Chantre de la rupture, Nicolas Sarkozy n’entend pas mettre un terme à une certaine intervention de l’Etat dans l’économie privée.
En promettant aux ouvriers de l’usine ArcelorMittal de Gandrange (Moselle), menacée de fermeture partielle, que l’Etat prendrait en « charge tout ou partie de l’investissement de modernisation », puis en s’impliquant dans l’affaire de la Société Générale, il s’inscrit dans la tradition d’un certain dirigisme à la française. Le chef de l’Etat a réaffirmé en Moselle sa volonté « de garder des usines en France, parce qu’un pays qui n’a plus d’usines est un pays qui n’a plus d’économie ».
Le président français n’est donc pas le libéral qu’on imaginait dans les milieux d’affaires, principalement anglo-saxons. Nicolas Sarkozy est un « libéral contrarié qui n’hésite pas à recourir au colbertisme hérité du XVIIeme siècle, ou la pratique plus contemporaine du patriotisme économique » selon le journaliste Pierre Haski. M. Sarkozy a déclaré à Gandrange qu’il essaierait de faire avec ArcelorMittal ce qu’il a fait avec Alstom.
Lorsque Nicolas Sarkozy était ministre de l’économie en 2004, l’Etat avait pris 21,03 % du capital qu’il avait revendus deux en plus tard, réalisant au passage une importante plus-value de 1,2 milliard d’euros.
Durant la campagne électorale présidentielle, M. Sarkozy n’a pas hésité à faire un numéro de transformiste.

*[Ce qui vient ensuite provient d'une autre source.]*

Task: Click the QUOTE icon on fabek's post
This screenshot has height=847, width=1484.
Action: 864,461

Endossant à la fois les habits du réformateur libéral dont une France avait besoin, et ceux du gaulliste plus traditionnel, protecteur des travailleurs menacés par les délocalisations.

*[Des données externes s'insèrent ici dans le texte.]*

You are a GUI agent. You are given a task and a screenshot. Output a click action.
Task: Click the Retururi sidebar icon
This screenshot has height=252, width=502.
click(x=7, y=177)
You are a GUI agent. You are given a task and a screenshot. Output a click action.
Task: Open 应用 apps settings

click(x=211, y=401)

Après le 6 mai 2007, Nicolas Sarkozy a mixé libéralisme et interventionnisme. Il n’y a pas eu de rupture avec ces prédécesseurs.
Une promesse en l’air
Dans l’affaire Mittal, le chef de l’Etat a revêtu le costume du patriotisme économique. Il n’a cependant jamais détaillé la manière dont il allait convaincre Lakshmi Mittal de renoncer à la restructuration de son usine de Gandrange. En réalité, le président de la République n’a aucun moyen d’intervenir dans la stratégie d’une entreprise privée.

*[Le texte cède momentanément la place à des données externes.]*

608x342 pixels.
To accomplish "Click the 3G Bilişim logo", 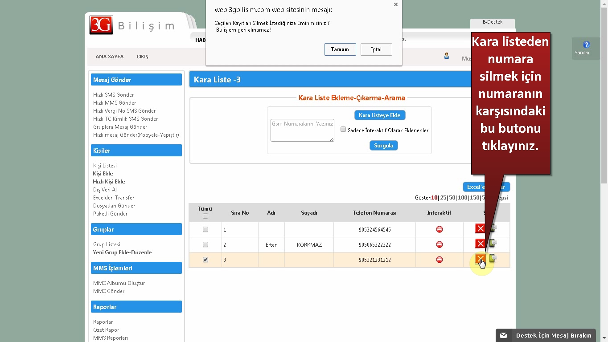I will coord(102,25).
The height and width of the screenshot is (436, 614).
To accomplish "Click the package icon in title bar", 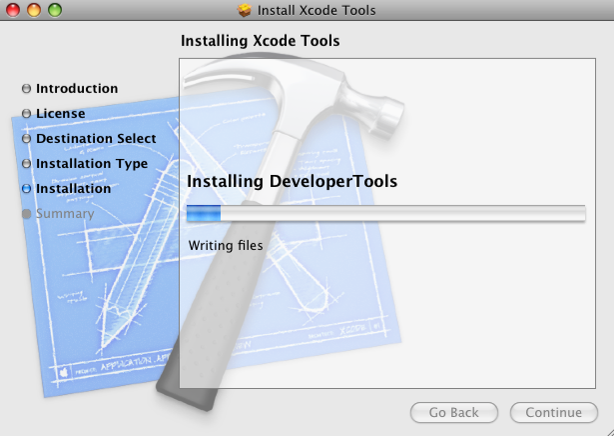I will [245, 10].
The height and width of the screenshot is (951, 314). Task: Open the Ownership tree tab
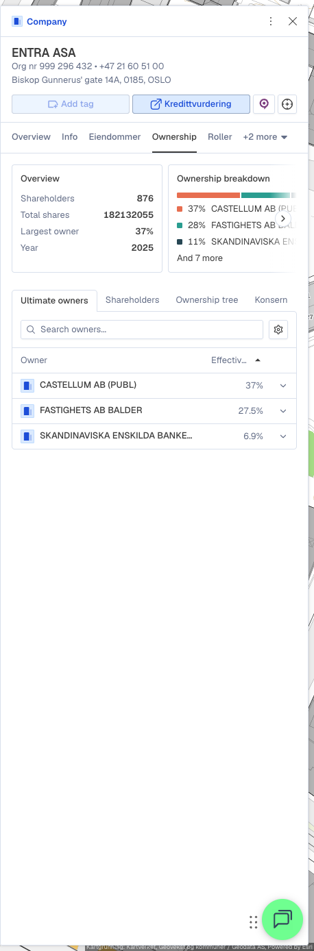(207, 300)
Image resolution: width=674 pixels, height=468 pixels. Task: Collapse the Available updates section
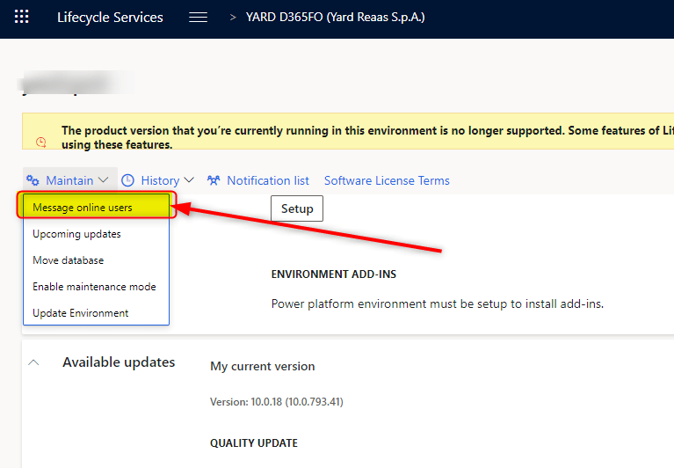click(x=33, y=362)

Nicolas Sarkozy a donc ici fait preuve de real politik, à quelques semaines des élections municipales, plutôt que de mettre en oeuvre une doctrine économique clairement définie. Il semblerait qu’il ait encore fait une promesse en l’air, comme pour les quotas de pêche, quitte à constater ensuite que ce n’est pas possible « par la faute de Bruxelles ».